The provided Dockerfile packages the model artifacts and serving logic as well as installing all the dependencies needed at inference time (flask, gunicorn, sklearn).

In [None]:
!pygmentize src/Dockerfile

In this notebook, we are showing a minimal example for how to create an inference image for clarity. However, for models that use common machine learning frameworks such as Sklearn, TensorFlow, TensorFlow 2, PyTorch, and Apache MXNet, AWS provides [Deep Learning Containers](https://docs.aws.amazon.com/deep-learning-containers/latest/devguide/what-is-dlc.html) as well as [Scikit-learn and SparkML Containers](https://docs.aws.amazon.com/sagemaker/latest/dg/pre-built-docker-containers-scikit-learn-spark.html), which are a set of optimized Docker images which greatly simplify the setup necessary for model serving. These images should be used as base images when possible as they are performance optimized for CPU, GPU, and Inferentia. [Detailed instructions](https://docs.aws.amazon.com/sagemaker/latest/dg/pre-built-containers-frameworks-deep-learning.html) are available for using the Deep Learning Containers.

---------------

== EXERCISE TASK 1 ==
List every machine learning framework that the Dockerfile passage names as common.
The entries that follow have nothing to do with the Dockerfile passage.

---------------

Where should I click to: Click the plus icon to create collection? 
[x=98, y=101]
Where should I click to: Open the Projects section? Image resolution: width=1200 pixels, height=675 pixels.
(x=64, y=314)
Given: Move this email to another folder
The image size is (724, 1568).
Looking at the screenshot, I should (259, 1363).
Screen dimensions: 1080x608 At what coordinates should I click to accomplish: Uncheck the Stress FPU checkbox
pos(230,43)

---------------

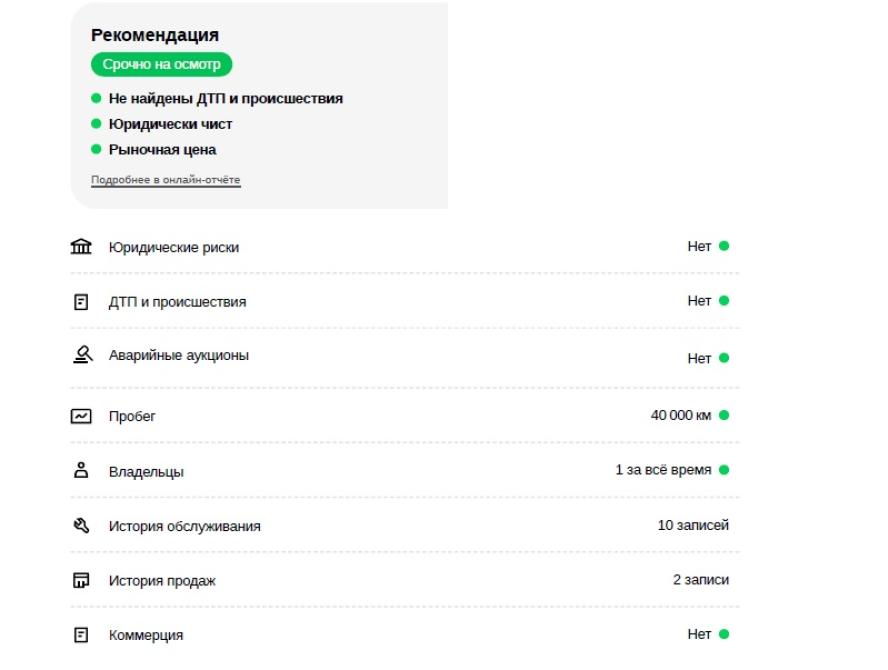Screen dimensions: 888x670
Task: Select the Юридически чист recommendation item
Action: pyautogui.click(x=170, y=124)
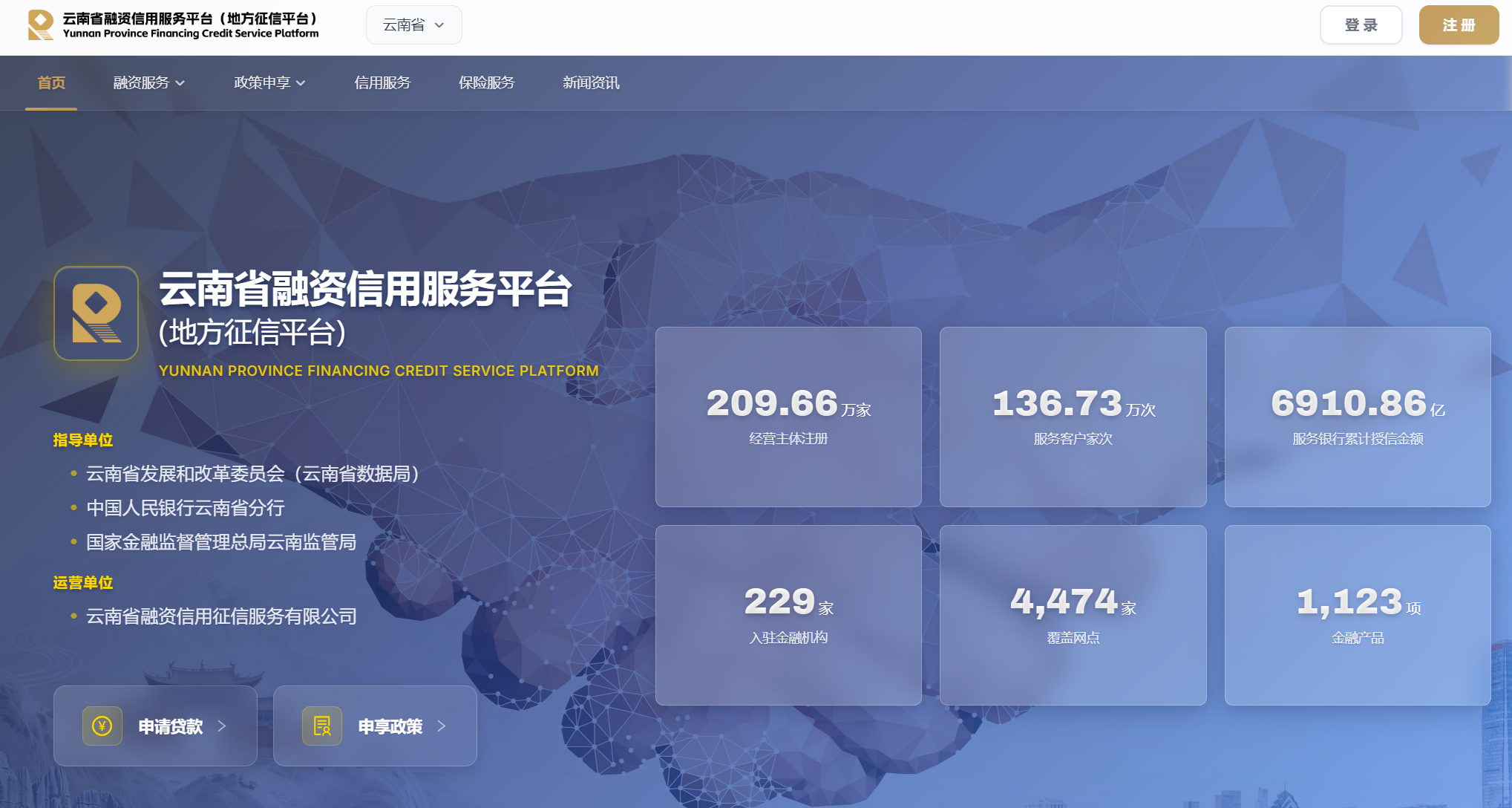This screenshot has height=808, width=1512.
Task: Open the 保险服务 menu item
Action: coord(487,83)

---------------

== EXERCISE TASK 2 ==
Return, unchanged, the lines of the entries from the line containing "Where should I click to: Open" through the line containing "Looking at the", with both of those lines included.

== EXERCISE RESPONSE 1 ==
Sklearn, TensorFlow, TensorFlow 2, PyTorch, Apache MXNet

== EXERCISE RESPONSE 2 ==
Where should I click to: Open the Projects section? Image resolution: width=1200 pixels, height=675 pixels.
(x=64, y=314)
Given: Move this email to another folder
The image size is (724, 1568).
Looking at the screenshot, I should (259, 1363).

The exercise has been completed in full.